* [Objective] Count the lines of the material below that contain the string "width", where case counts, and reply with the number only.
━━━━━ Data supplied ━━━━━
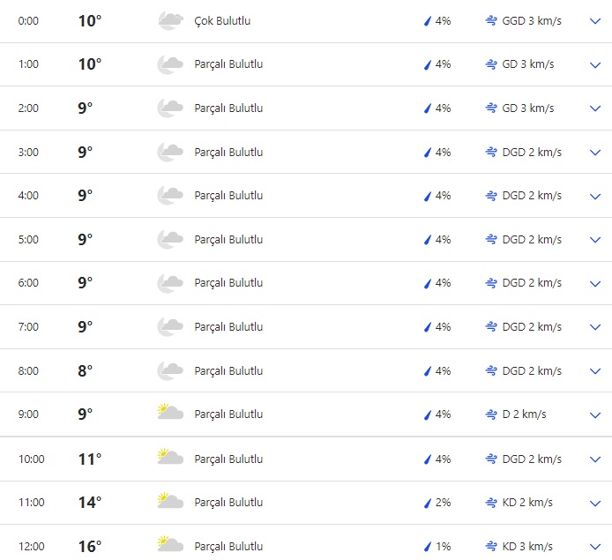Click the GGD 3 km/s wind text
The image size is (612, 560).
[x=532, y=20]
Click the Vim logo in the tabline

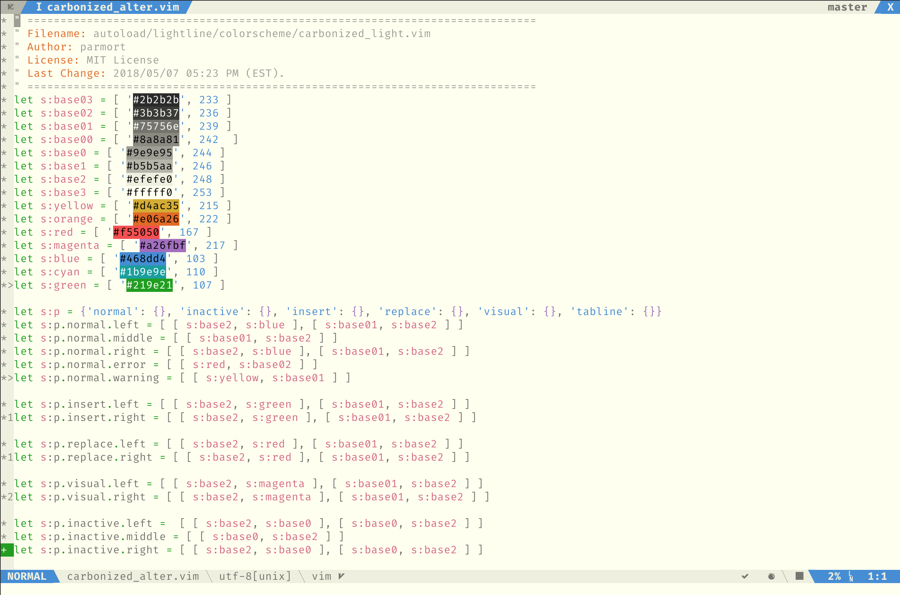coord(11,7)
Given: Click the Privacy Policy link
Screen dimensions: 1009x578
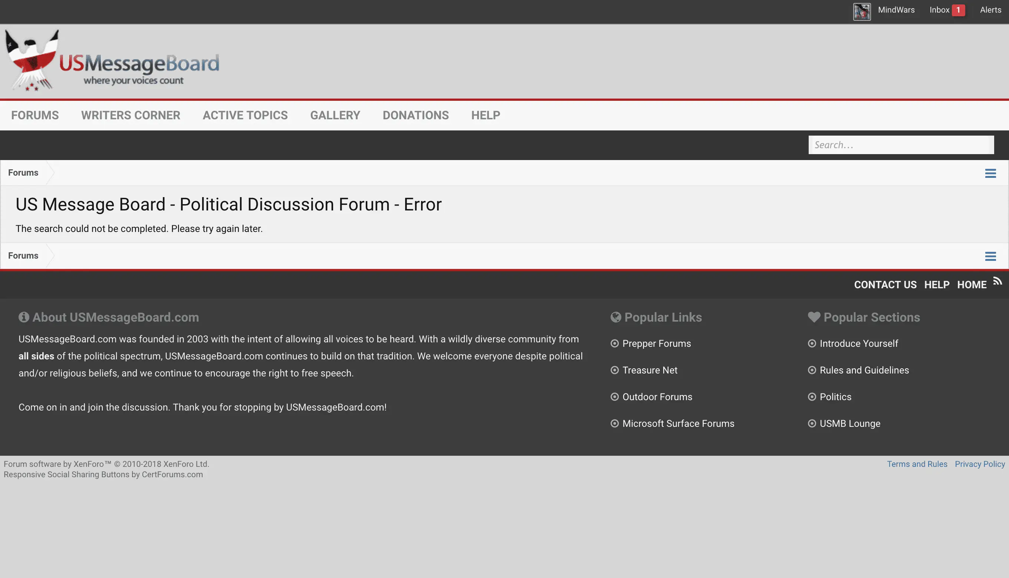Looking at the screenshot, I should pyautogui.click(x=980, y=464).
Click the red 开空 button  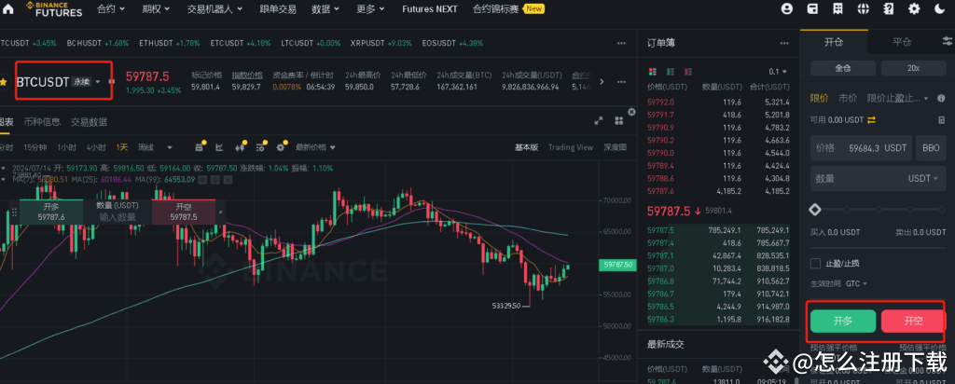tap(912, 321)
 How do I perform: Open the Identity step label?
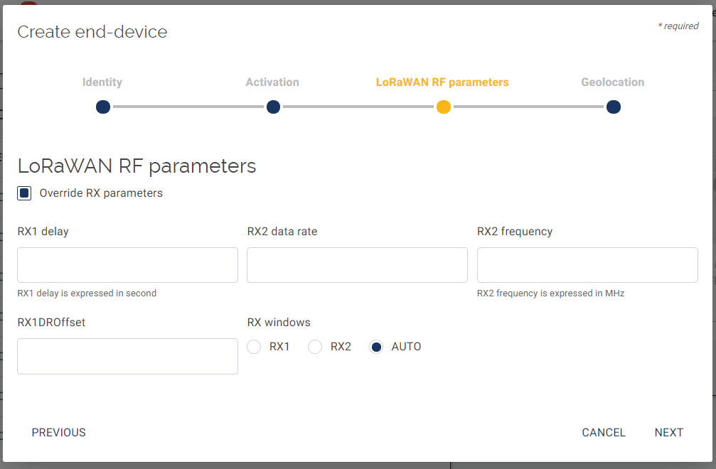[x=102, y=82]
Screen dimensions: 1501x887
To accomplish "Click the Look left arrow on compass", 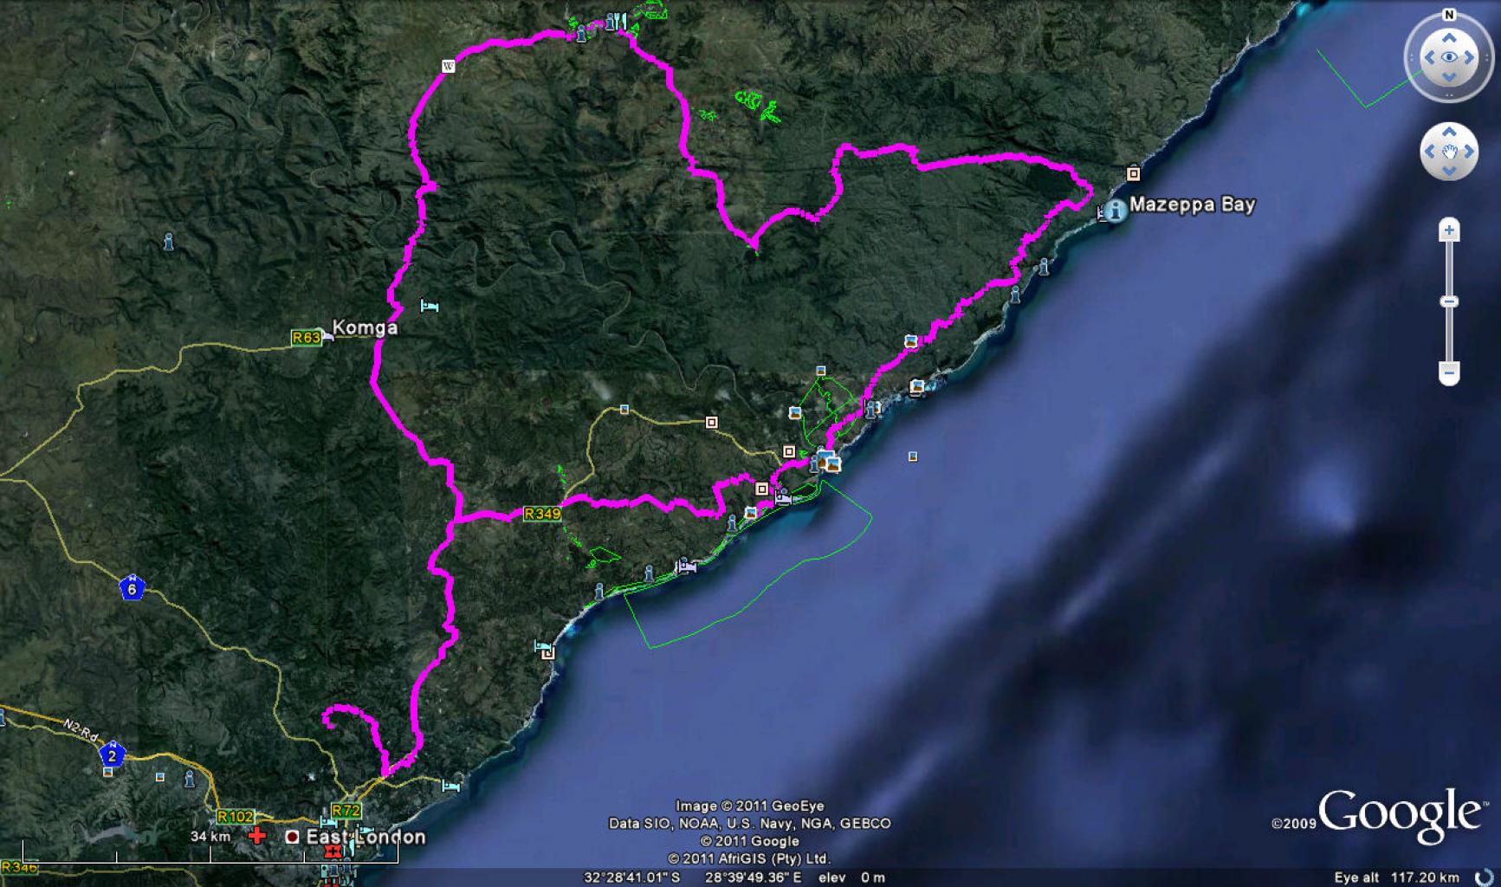I will point(1429,58).
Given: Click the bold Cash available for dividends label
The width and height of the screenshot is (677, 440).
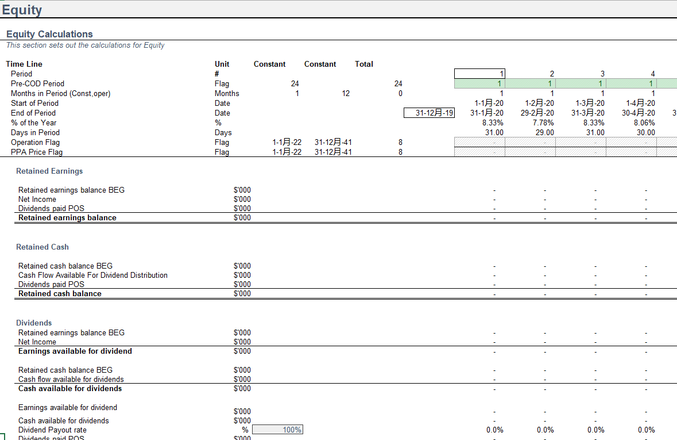Looking at the screenshot, I should 70,388.
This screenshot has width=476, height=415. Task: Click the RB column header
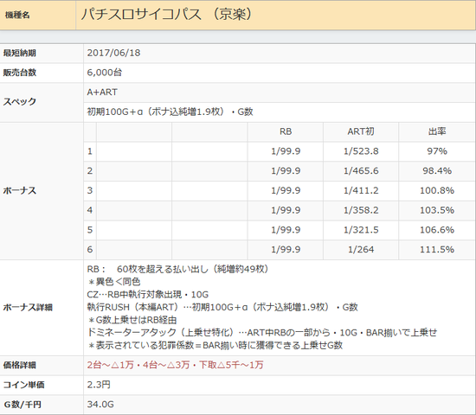[x=286, y=131]
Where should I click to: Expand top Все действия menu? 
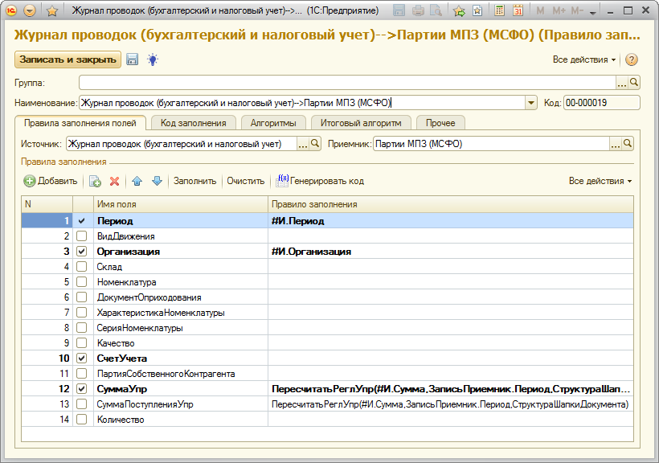584,60
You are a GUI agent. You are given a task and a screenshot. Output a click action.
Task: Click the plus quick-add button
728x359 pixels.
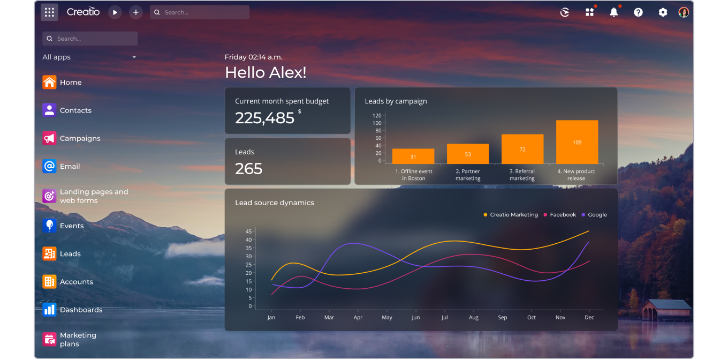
━━━━━
* [Written solution] 2